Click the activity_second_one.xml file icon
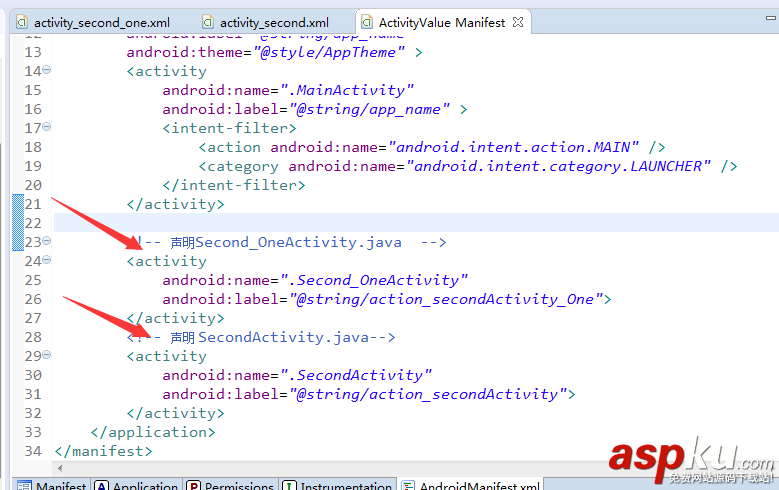 coord(21,22)

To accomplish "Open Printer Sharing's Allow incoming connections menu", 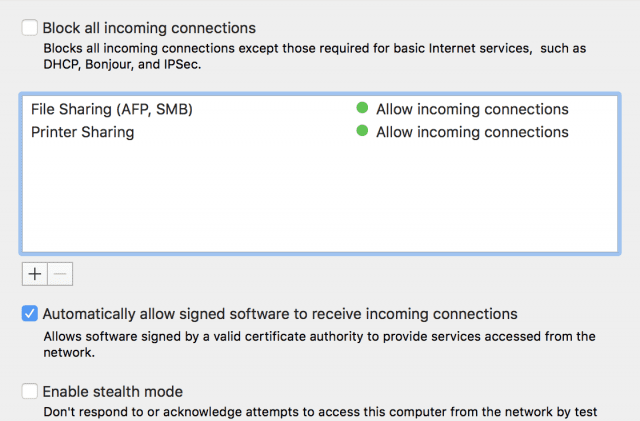I will pos(472,132).
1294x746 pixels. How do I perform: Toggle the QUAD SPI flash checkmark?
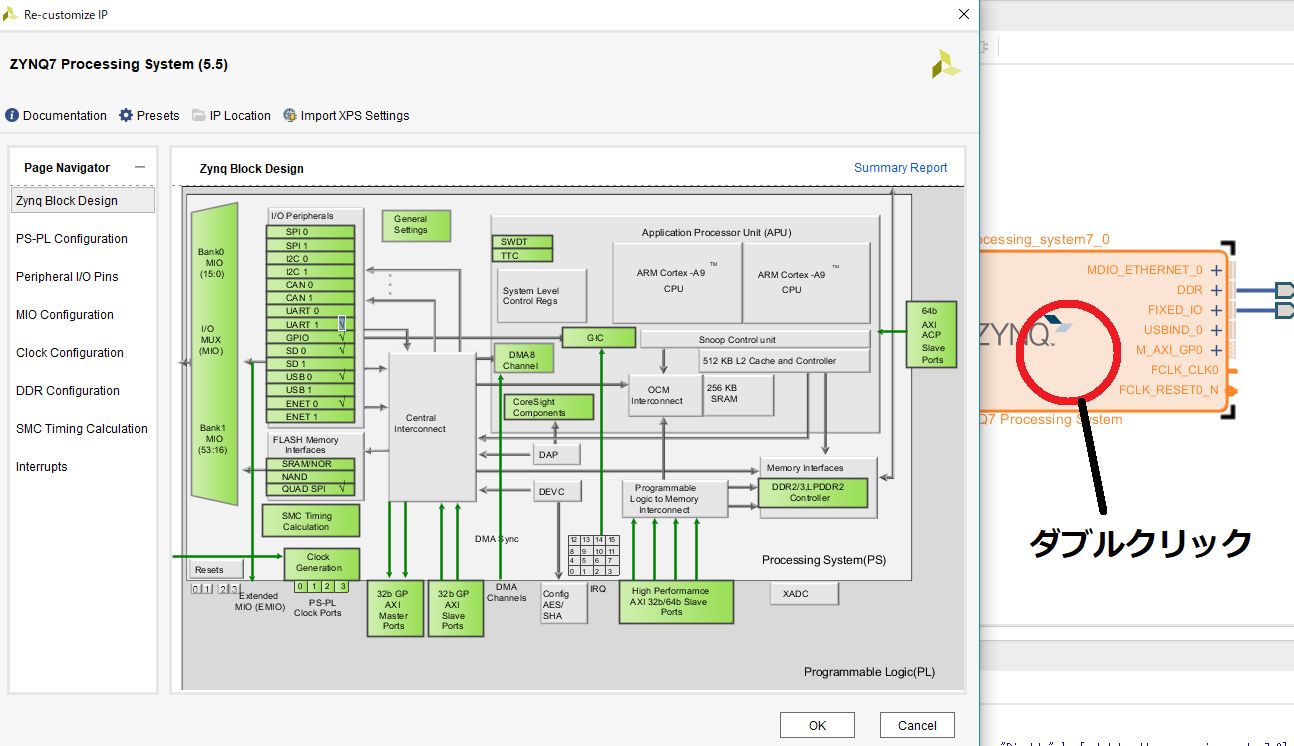342,489
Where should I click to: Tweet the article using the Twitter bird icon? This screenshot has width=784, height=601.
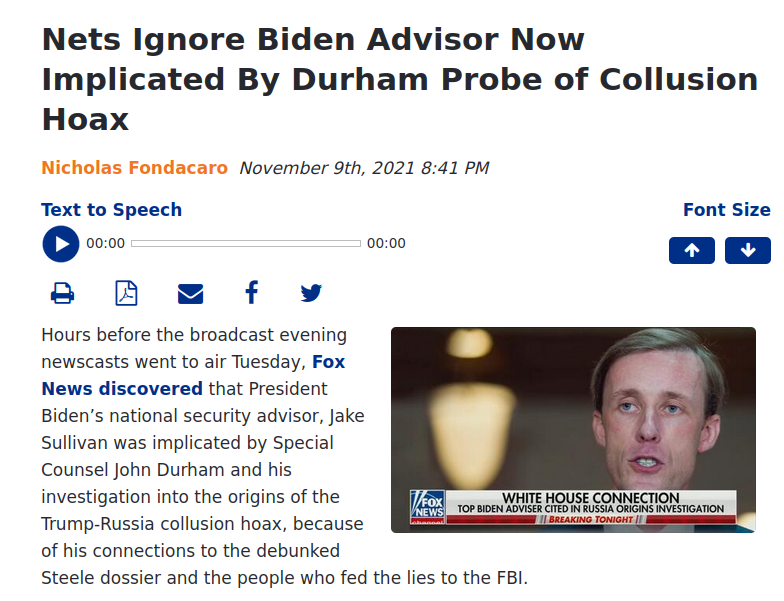pyautogui.click(x=311, y=293)
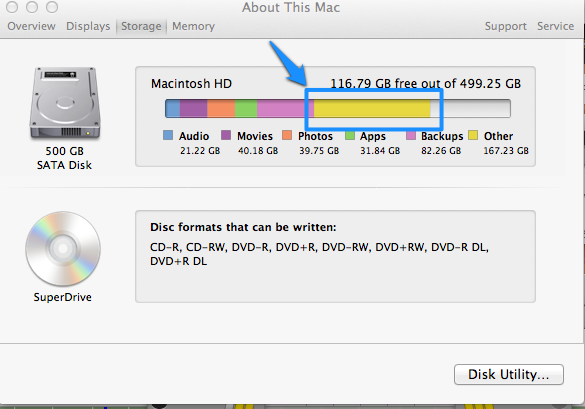
Task: Click the free space portion of the storage bar
Action: pos(470,109)
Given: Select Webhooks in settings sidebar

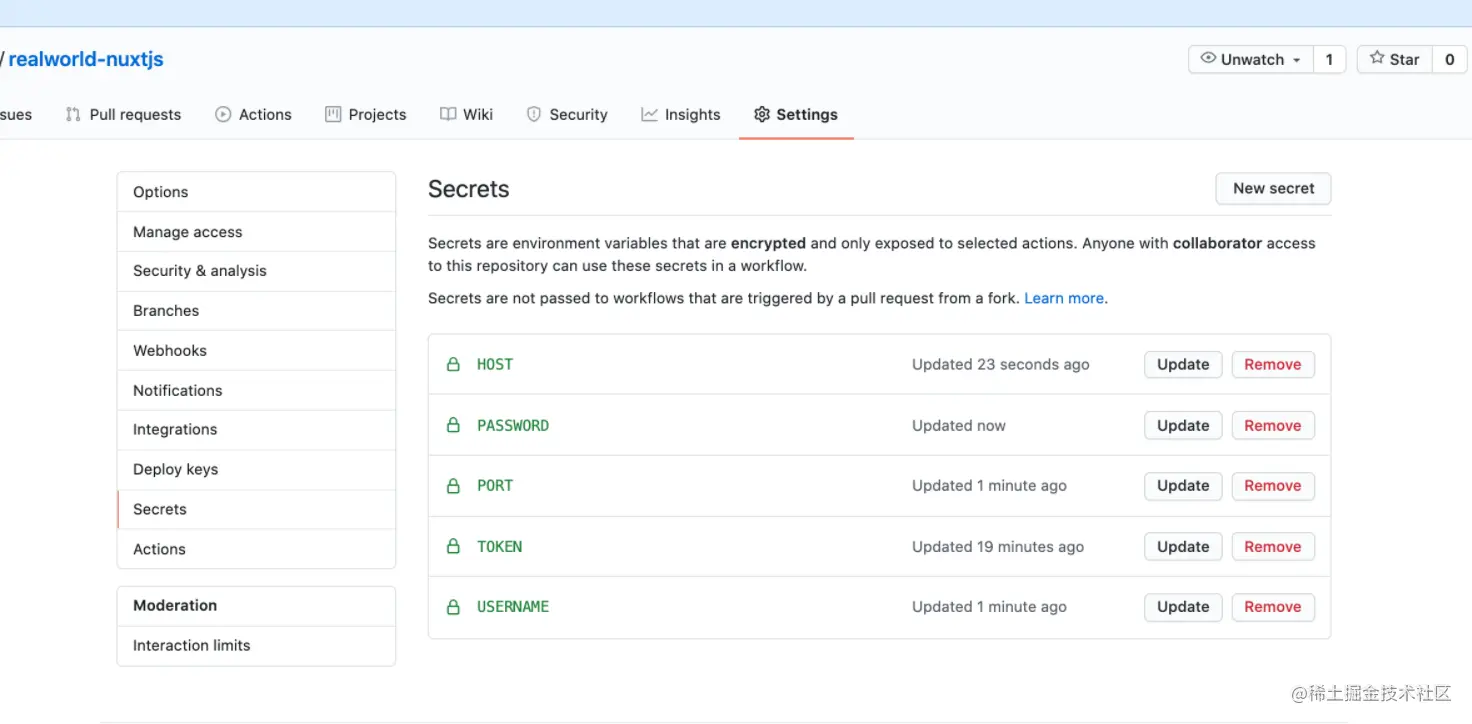Looking at the screenshot, I should tap(170, 350).
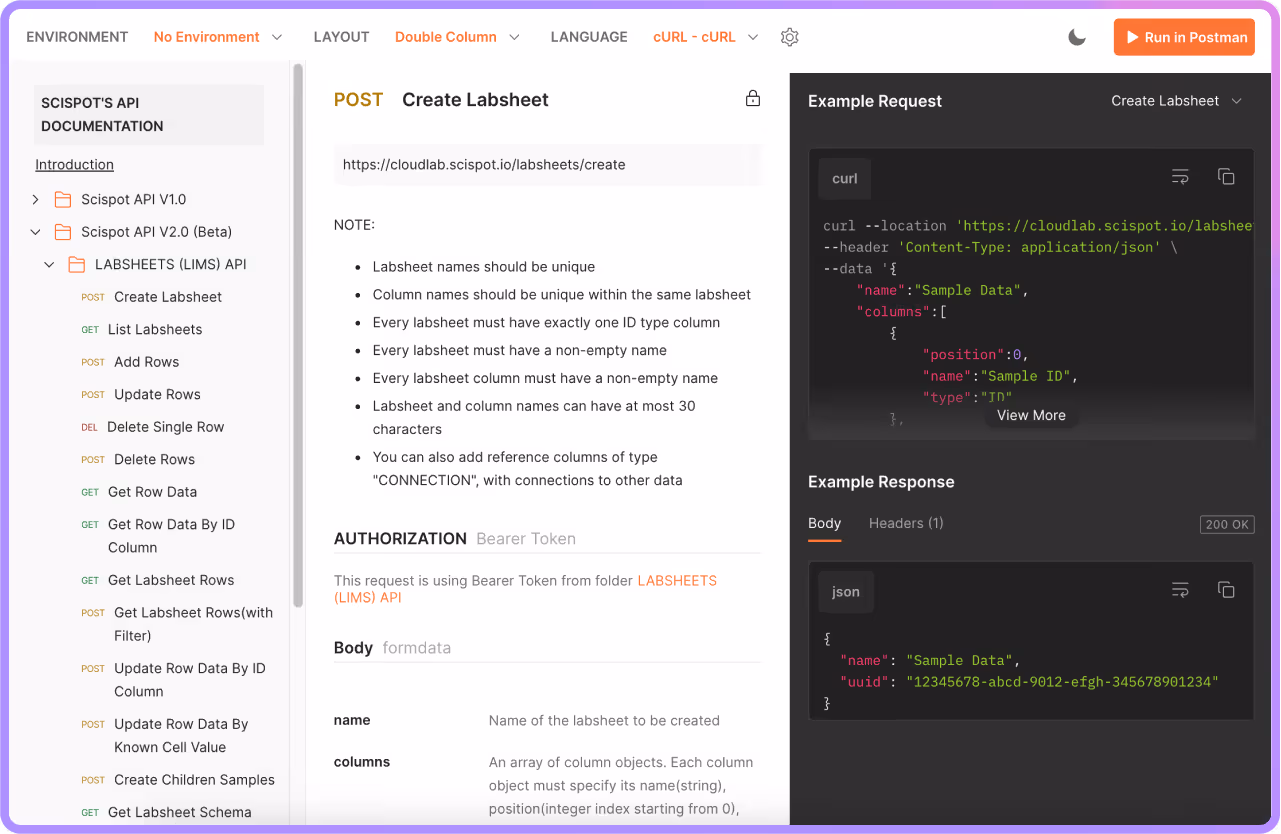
-*-
■ What to do:
Your answer must reproduce exactly the lines from the line with "1294x746 pixels. How" through the end of the material, both ends included, with every picture dropped.

■ Exercise response:
1294x746 pixels. How do I perform: Toggle the QUAD SPI flash checkmark?
342,489
Where should I click to: Tweet the article using the Twitter bird icon? This screenshot has width=784, height=601.
pyautogui.click(x=311, y=293)
Task: Click the free space portion of the storage bar
Action: pos(470,109)
Given: Select Webhooks in settings sidebar

Looking at the screenshot, I should tap(170, 350).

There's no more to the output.